One upside of being forced to stay at home during the COVID-19 pandemic? Having more time to tackle a home renovation project or two.
Among those in the Illawarra keeping busy with renovation efforts during lockdown is former rugby league star Michael Bolt.
The former Illawarra Steelers player turned Wollongong bar owner has extensive experience undertaking home renovations and other projects.
"It's all those little things you want to do, that you didn't ever think you'd get a chance to do," he said of pandemic projects.
"Sometimes with renos, you just go for it and do things... Sometimes, the longer you look at them, better options come into play. That's what I've found.
"That's the good thing about having that time; you don't just do the first idea that comes into your brain.

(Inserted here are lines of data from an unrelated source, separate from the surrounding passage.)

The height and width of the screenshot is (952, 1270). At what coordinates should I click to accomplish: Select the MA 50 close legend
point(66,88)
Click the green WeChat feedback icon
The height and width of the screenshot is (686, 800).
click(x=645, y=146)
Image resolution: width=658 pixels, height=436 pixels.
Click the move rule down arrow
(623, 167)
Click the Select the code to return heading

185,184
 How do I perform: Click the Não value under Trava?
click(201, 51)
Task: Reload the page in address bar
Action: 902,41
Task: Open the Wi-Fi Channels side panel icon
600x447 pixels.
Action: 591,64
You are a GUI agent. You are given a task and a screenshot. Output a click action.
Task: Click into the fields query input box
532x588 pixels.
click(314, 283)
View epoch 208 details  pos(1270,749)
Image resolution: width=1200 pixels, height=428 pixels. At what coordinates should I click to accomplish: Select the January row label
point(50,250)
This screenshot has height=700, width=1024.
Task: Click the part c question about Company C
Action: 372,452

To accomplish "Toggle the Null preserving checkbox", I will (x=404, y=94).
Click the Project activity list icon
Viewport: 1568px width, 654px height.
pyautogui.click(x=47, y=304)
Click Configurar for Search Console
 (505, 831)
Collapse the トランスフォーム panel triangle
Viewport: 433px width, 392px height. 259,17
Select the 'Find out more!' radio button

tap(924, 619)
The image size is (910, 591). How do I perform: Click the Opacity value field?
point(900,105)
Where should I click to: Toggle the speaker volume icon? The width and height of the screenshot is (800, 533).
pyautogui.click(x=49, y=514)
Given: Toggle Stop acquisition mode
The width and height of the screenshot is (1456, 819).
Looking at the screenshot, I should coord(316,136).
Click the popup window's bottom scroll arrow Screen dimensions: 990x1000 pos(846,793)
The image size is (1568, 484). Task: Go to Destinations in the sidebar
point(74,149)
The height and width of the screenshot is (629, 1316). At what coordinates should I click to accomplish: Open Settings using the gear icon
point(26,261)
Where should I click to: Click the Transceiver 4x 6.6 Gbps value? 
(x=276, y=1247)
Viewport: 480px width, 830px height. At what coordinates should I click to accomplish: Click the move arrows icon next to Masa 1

COVID gives you the time to think it through."
A new report from property valuation and advisory company Herron Todd White has revealed that other than a brief pause during July due to COVID restrictions, home renovation projects in the Illawarra had been plentiful during the pandemic.
HTW's region director Chris McKenna said that travel restrictions, combined with HomeBuilder grants and other cash injections, had likely convinced many Illawarra homeowners that it was the right time to get on the tools.
"Some have been small reconfigurations or updates, others have been large whole-of-home rebuilds," Mr McKenna said.
"Builders and tradies have been very busy in the past year trying to keep up with the extra demand.
"One home owner I met recently advised that they have taken to YouTube to learn how to lay pavers as they weren't getting return calls from tradespeople."
Mr McKenna said the majority of projects were completed by owner-occupiers for their own benefit.
"Either they need more room for their growing family or they're a bit older and finally have the savings to afford their dream house," he said.
"They've either recently bought an older house and immediately renovate, or they've lived in the same property for a number of years and it's now time to complete their upgrade."
As documented in the Mercury last year, more than two years ago, Mr Bolt began his latest project when he bought an original 1950s home at Mount Ousley and sought to undertake a loving, sympathetic renovation.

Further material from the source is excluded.